The Internet facilitated the speedy transfer of a variety of documents and sensitive data, from federal forms to financial transactions. Issues such as identity theft quickly became increasingly prevalent with the arrival of online databases, allowing hackers to breach I.D. management services. The core issue lies in the fact that a vast amount of data exists within the servers of companies, displaying the problem of extreme data centralization.
The presence of such a copious amount of data within one source has made companies, like the online survey service Typeform a viable hacking target, with database growth indicating an exponential rise in hack vulnerability. Typeform has experienced a data breach in which a hacker managed to gain access to their servers and downloaded sensitive customer information. While payment information was left untouched, the hacker did gain full access to other forms of data, including names, email addresses and mailing addresses.

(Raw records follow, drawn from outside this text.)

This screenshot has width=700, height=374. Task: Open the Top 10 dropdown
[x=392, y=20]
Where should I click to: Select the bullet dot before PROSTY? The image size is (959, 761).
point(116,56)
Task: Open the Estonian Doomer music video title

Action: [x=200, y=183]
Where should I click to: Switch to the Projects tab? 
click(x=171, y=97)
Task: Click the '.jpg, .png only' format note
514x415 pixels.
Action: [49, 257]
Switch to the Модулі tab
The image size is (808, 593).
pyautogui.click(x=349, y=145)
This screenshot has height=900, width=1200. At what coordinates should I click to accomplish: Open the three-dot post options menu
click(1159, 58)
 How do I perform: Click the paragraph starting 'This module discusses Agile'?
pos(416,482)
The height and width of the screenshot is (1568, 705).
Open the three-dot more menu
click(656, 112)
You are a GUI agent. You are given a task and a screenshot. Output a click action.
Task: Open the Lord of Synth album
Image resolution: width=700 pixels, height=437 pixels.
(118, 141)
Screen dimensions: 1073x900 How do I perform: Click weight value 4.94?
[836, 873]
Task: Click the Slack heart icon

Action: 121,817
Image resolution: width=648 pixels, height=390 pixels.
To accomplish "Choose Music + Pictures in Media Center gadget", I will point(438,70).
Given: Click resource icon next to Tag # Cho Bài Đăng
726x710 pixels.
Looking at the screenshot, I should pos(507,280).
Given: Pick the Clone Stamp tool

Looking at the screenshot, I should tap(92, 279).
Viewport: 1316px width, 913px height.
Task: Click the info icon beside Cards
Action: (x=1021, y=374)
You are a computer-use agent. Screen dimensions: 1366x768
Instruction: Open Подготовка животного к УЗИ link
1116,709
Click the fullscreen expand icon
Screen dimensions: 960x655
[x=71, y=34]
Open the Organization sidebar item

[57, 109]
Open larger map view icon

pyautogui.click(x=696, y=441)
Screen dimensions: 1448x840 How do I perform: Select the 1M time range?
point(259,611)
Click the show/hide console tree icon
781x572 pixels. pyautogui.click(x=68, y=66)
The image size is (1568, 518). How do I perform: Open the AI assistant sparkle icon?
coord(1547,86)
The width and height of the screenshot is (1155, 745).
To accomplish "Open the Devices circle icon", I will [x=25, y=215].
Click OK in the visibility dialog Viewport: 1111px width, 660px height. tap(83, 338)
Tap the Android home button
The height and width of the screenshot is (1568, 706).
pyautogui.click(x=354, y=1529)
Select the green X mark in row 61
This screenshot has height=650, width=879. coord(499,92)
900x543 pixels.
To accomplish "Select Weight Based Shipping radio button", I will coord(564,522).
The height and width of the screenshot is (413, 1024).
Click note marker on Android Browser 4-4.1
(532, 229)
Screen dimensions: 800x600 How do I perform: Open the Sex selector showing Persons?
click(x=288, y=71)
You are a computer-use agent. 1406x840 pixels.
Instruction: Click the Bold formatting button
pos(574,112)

Another concerning issue with modern data management techniques is that worldwide consumers have lost control of their personal data, allowing countless technology companies to take advantage of lenient rules regarding data use.
The personal data of a single consumer can now exist on the databases of multiple companies, which thereby increases the risk of data/identity theft. For example, the 3 biggest e-commerce websites in the world all hold your credit card information, instantly tripling your susceptibility to the mismanagement of credit card information. Traditional paper-based systems, albeit slow, allowed for sensitive personal data to be kept in the hands of the user and their companies of choice, not in the hands of a variety of third-party organizations.
As part of the blockchain technology’s vision is bringing the “power” back to the people, online identities are part of it and some projects naturally try to aim there. For instance, SelfKey is a blockchain project that plans to construct and sustain an identity management system, letting users regain the control of their data. The project plans to allow the purchase of systems including notarization and verification of documents through a marketplace, with the help of financial, immigration and cryptocurrency services.
Another project in the identity field, Cognida is building an open source platform letting businesses connect and secure information and devices through the use of external blockchains. It’s blockchain agnostic, allowing it to interact with several different chains. Security policies can be enforced with different tiers of access, combing the distributed strengths of blockchain and the hierarchical organization of enterprises.
The issues brought about by modern data management techniques are still prevalent in our society today as hacks on centralized databases are becoming increasingly common, and often covered up in an effort to avoid hysteria. Now is the time for companies, whether based on centralized or decentralized technologies, to begin to understand the importance of the protection of sensitive data, both in the long and short-term.
Decentralized solutions to identity are one way to ensure that the problems caused by centralized databases become a thing of the past, putting identities back into the hands of the consumer, and making the Internet once again a glorious tool for worldwide interconnection.